Information given ▸
⁂

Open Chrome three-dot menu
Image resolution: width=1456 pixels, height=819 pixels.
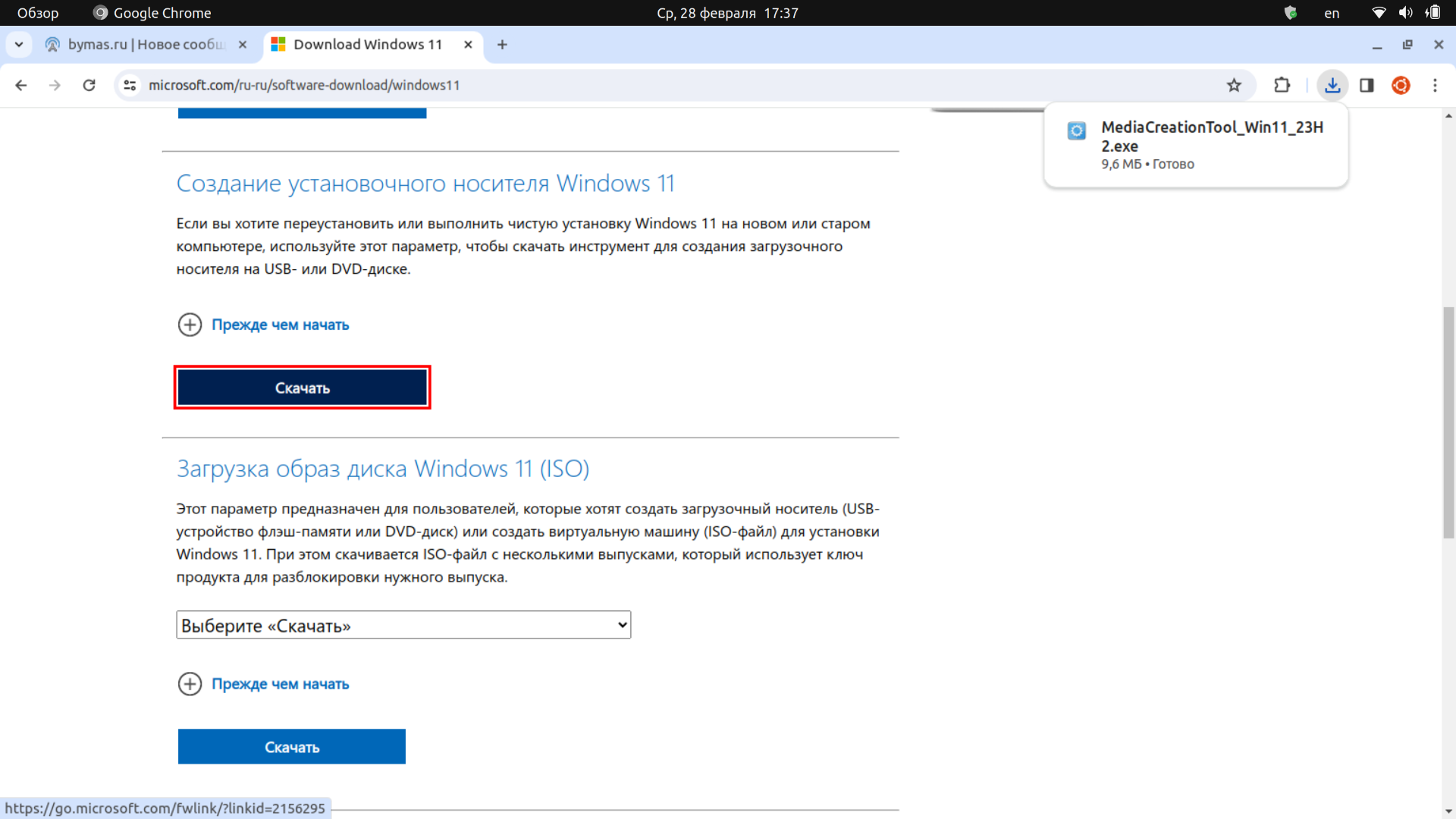[x=1435, y=86]
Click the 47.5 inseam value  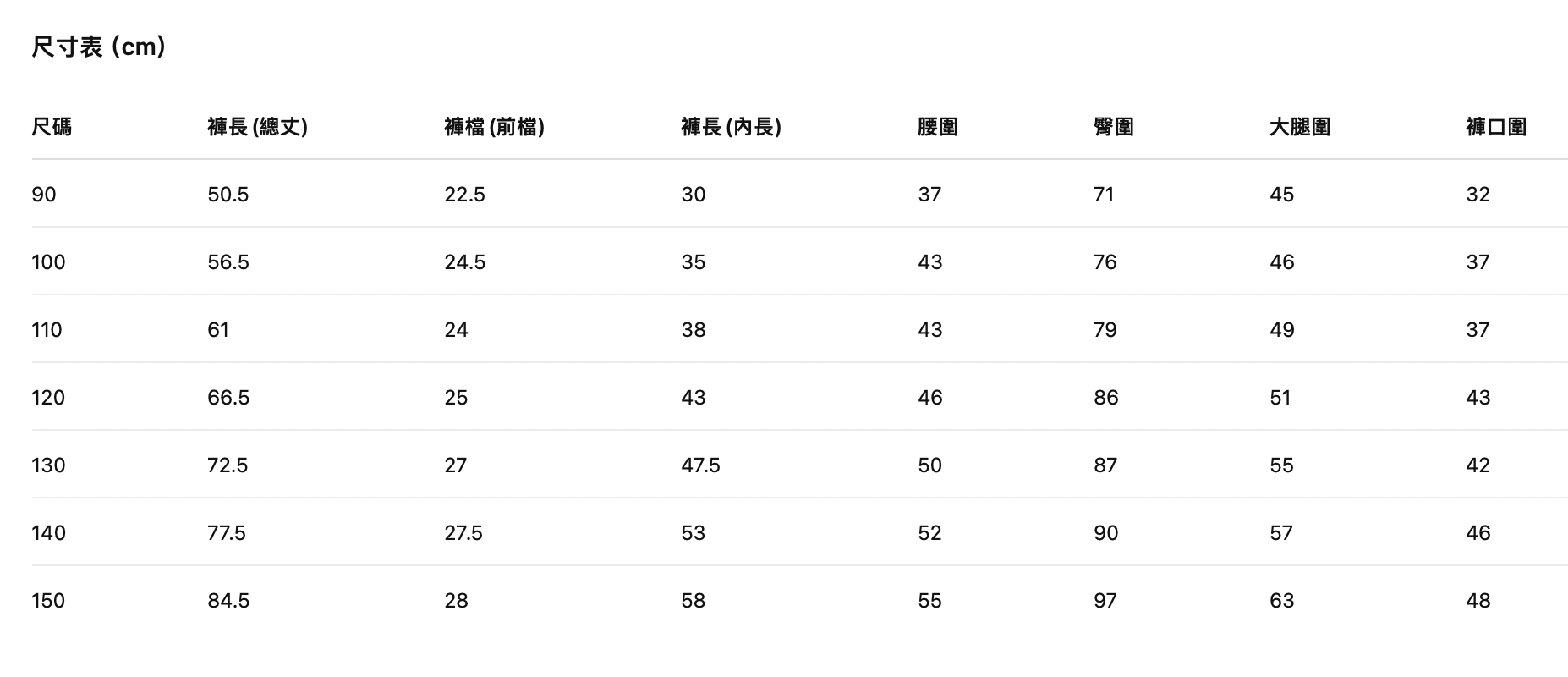(x=701, y=465)
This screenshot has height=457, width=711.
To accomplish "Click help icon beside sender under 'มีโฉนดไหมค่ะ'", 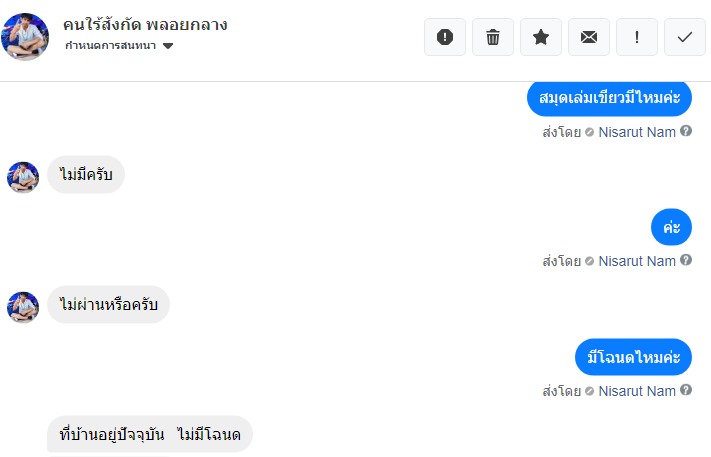I will (686, 391).

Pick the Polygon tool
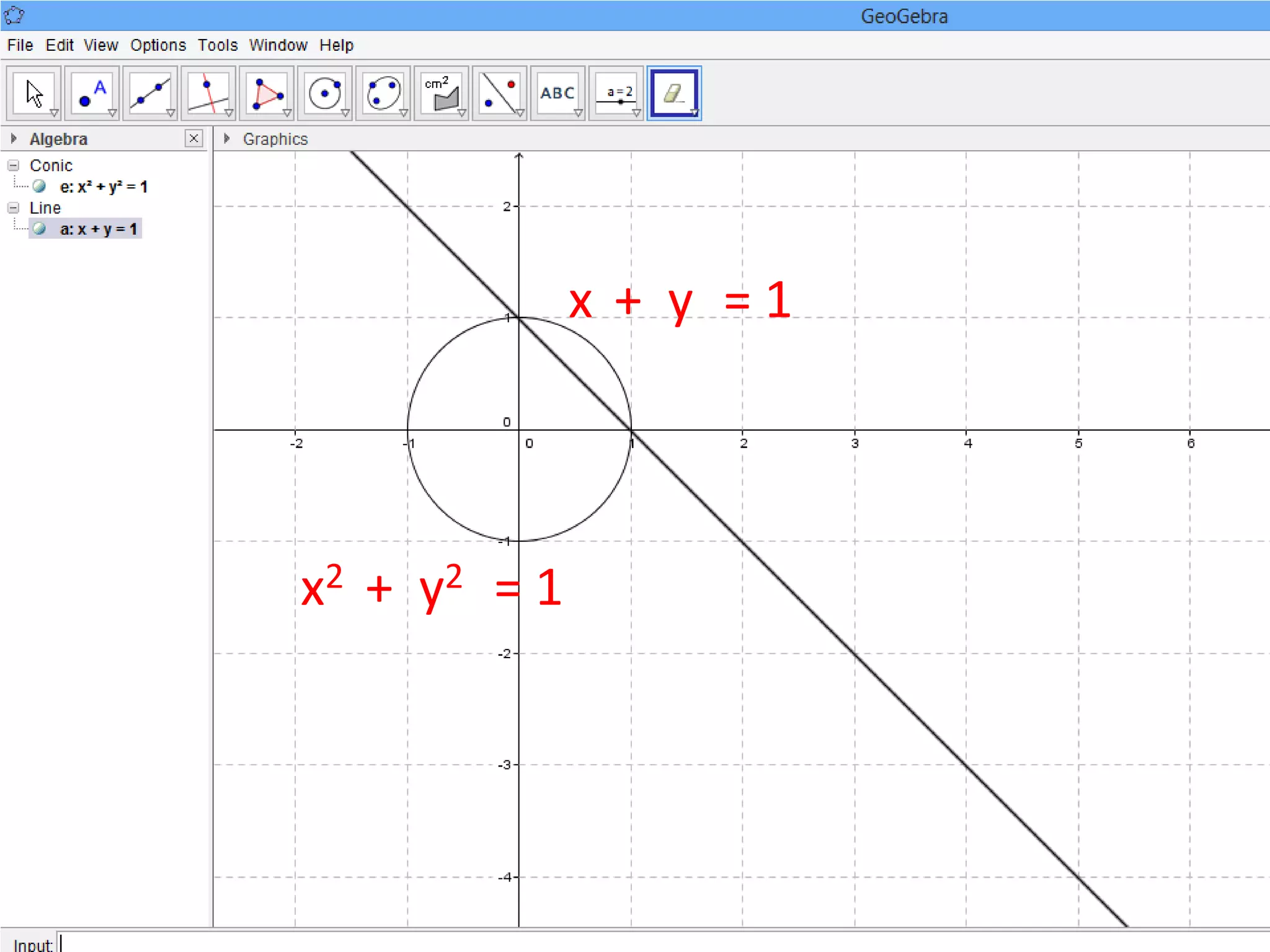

⁂

Problem ▸
Pull out each line in the rows above that contains the word "width", matching case exactly.

The solution ▸
Image resolution: width=1456 pixels, height=819 pixels.
This screenshot has height=457, width=711.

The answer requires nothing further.